[Screenshot grounding data]

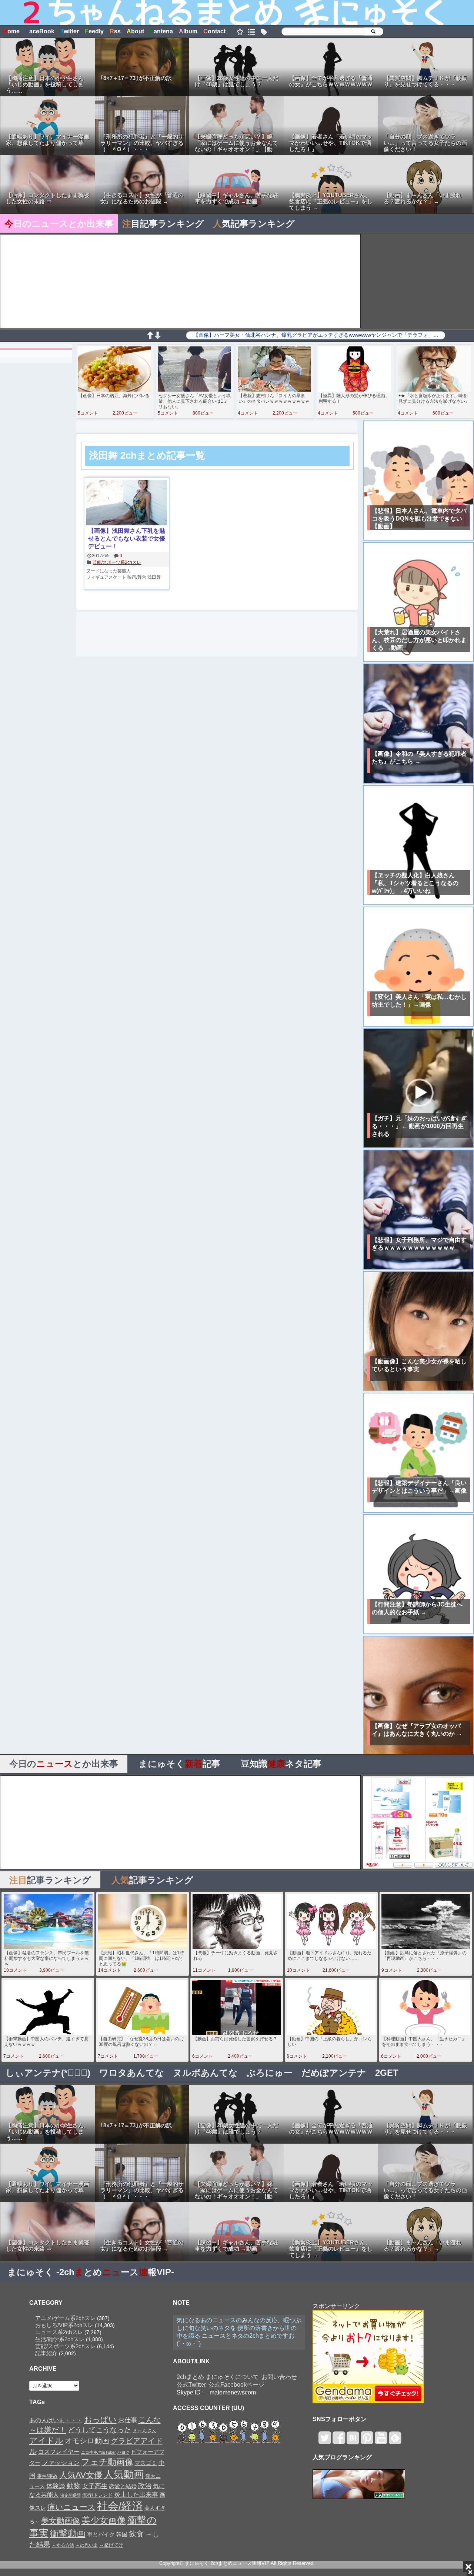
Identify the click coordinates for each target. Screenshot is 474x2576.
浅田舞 (154, 577)
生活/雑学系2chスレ (59, 2339)
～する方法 (63, 2545)
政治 (144, 2486)
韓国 (121, 2534)
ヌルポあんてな (205, 2073)
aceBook (40, 31)
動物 (74, 2486)
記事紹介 (46, 2353)
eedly (94, 31)
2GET (386, 2073)
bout (135, 31)
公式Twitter (191, 2384)
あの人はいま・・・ (56, 2420)
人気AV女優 (80, 2475)
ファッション (61, 2462)
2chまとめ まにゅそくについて (218, 2377)
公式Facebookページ (236, 2384)
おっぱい (100, 2419)
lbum (188, 31)
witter (69, 31)
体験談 (55, 2486)
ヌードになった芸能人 (108, 571)
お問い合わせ (279, 2377)
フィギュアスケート (106, 577)
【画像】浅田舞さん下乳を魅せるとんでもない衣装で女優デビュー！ (126, 538)
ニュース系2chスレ (59, 2332)
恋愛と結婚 (123, 2486)
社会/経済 (120, 2506)
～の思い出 (87, 2545)
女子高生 (94, 2486)
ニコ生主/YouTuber (98, 2452)
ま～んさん (145, 2430)
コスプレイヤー (59, 2451)
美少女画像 (103, 2520)
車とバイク (101, 2534)
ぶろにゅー (270, 2073)
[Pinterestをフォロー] (367, 2441)
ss (115, 31)
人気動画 (124, 2474)
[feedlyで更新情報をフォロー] (395, 2441)
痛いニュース (71, 2507)
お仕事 (127, 2420)
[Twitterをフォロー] (324, 2441)
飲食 (136, 2534)
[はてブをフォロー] (353, 2441)
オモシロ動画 (87, 2441)
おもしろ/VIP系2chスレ (64, 2325)
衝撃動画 (68, 2533)
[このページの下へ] (157, 337)
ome (11, 31)
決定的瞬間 (70, 2495)
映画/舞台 (136, 577)
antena (161, 31)
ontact (214, 31)
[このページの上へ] (150, 337)
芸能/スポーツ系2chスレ (117, 562)
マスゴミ (146, 2463)
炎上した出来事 (136, 2494)
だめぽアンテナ (333, 2073)
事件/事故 (47, 2476)
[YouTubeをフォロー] (381, 2441)
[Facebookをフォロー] (339, 2441)
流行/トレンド (97, 2495)
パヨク (123, 2452)
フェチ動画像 (107, 2462)
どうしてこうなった (99, 2430)
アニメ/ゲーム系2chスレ (65, 2318)
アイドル (46, 2440)
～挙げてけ (111, 2545)
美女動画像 (60, 2520)
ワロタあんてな (131, 2073)
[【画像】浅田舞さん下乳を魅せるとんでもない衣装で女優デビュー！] (126, 503)
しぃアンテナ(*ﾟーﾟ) (48, 2073)
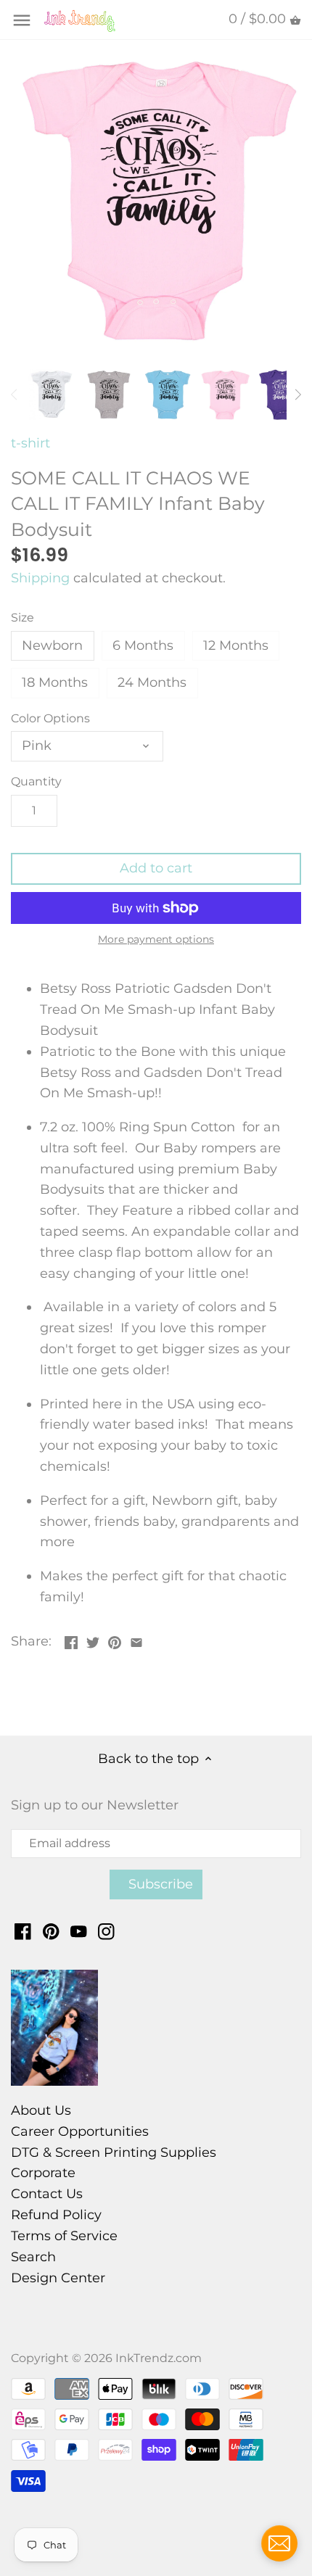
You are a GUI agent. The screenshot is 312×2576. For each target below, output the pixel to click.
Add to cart (156, 868)
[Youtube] (78, 1931)
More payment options (156, 939)
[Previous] (14, 394)
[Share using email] (136, 1640)
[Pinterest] (51, 1931)
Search (33, 2257)
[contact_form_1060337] (279, 2543)
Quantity (36, 781)
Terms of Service (64, 2236)
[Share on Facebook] (71, 1640)
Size (22, 617)
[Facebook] (23, 1931)
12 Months (235, 645)
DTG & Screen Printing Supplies (113, 2152)
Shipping (40, 578)
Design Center (58, 2278)
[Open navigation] (22, 20)
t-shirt (30, 443)
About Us (41, 2110)
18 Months (55, 682)
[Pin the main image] (114, 1640)
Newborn (52, 645)
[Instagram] (106, 1931)
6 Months (142, 645)
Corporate (43, 2173)
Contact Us (47, 2194)
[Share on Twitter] (92, 1640)
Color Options (50, 718)
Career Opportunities (80, 2131)
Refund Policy (56, 2215)
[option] (50, 394)
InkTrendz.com (158, 2357)
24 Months (152, 682)
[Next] (297, 394)
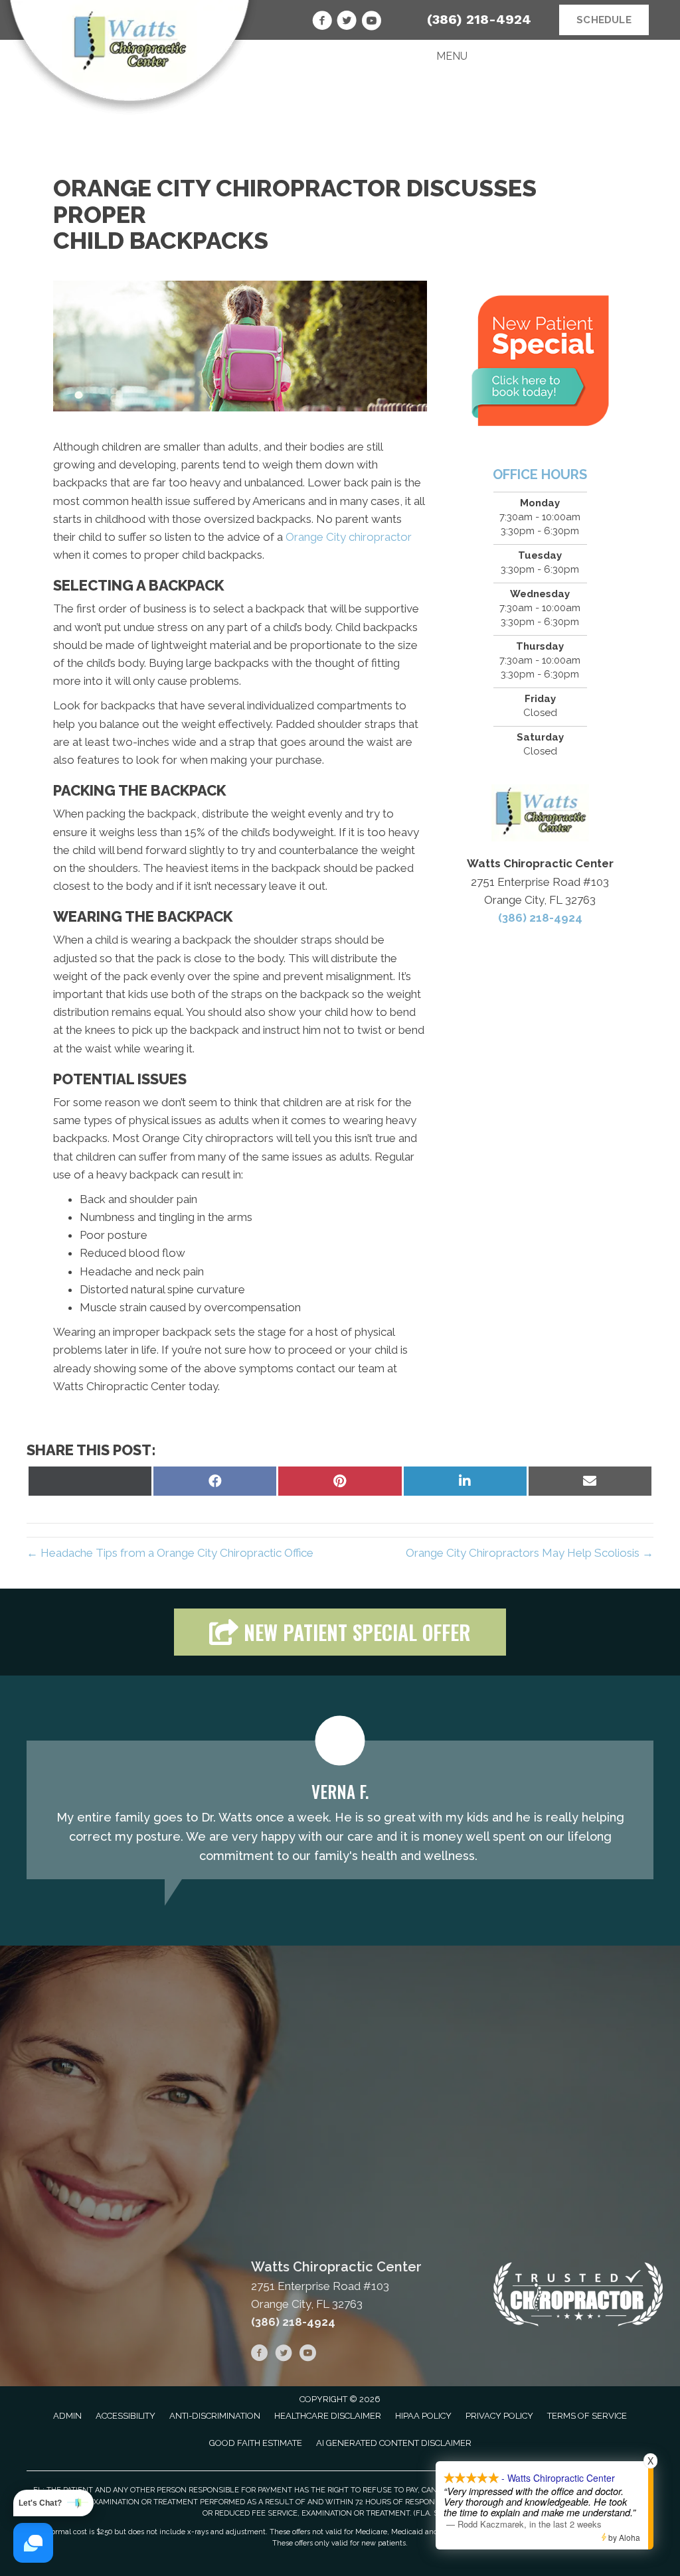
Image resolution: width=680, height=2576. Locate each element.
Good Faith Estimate (255, 2443)
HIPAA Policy (423, 2416)
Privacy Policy (499, 2416)
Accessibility (125, 2416)
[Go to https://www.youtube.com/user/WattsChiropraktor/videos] (371, 23)
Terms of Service (587, 2416)
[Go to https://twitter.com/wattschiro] (347, 23)
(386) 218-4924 (479, 19)
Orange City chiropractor (349, 536)
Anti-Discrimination (214, 2416)
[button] (340, 1632)
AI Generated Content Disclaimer (393, 2443)
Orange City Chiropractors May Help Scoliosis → (529, 1552)
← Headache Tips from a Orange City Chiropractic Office (170, 1552)
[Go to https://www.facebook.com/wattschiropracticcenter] (322, 23)
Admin (67, 2416)
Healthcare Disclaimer (327, 2416)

• **The task**:
Please output an exact repetition of the lines from the line containing "Size (22, 617)" to the end of the records, both included, with no pictures and no additional text.

• **Output for this task**:
Size (22, 617)
[Facebook] (23, 1931)
12 Months (235, 645)
DTG & Screen Printing Supplies (113, 2152)
Shipping (40, 578)
Design Center (58, 2278)
[Open navigation] (22, 20)
t-shirt (30, 443)
About Us (41, 2110)
18 Months (55, 682)
[Pin the main image] (114, 1640)
Newborn (52, 645)
[Instagram] (106, 1931)
6 Months (142, 645)
Corporate (43, 2173)
Contact Us (47, 2194)
[Share on Twitter] (92, 1640)
Color Options (50, 718)
Career Opportunities (80, 2131)
Refund Policy (56, 2215)
[option] (50, 394)
InkTrendz.com (158, 2357)
24 Months (152, 682)
[Next] (297, 394)
Image resolution: width=680, height=2576. Locate each element.
Good Faith Estimate (255, 2443)
HIPAA Policy (423, 2416)
Privacy Policy (499, 2416)
Accessibility (125, 2416)
[Go to https://www.youtube.com/user/WattsChiropraktor/videos] (371, 23)
Terms of Service (587, 2416)
[Go to https://twitter.com/wattschiro] (347, 23)
(386) 218-4924 (479, 19)
Orange City chiropractor (349, 536)
Anti-Discrimination (214, 2416)
[button] (340, 1632)
AI Generated Content Disclaimer (393, 2443)
Orange City Chiropractors May Help Scoliosis → (529, 1552)
← Headache Tips from a Orange City Chiropractic Office (170, 1552)
[Go to https://www.facebook.com/wattschiropracticcenter] (322, 23)
Admin (67, 2416)
Healthcare Disclaimer (327, 2416)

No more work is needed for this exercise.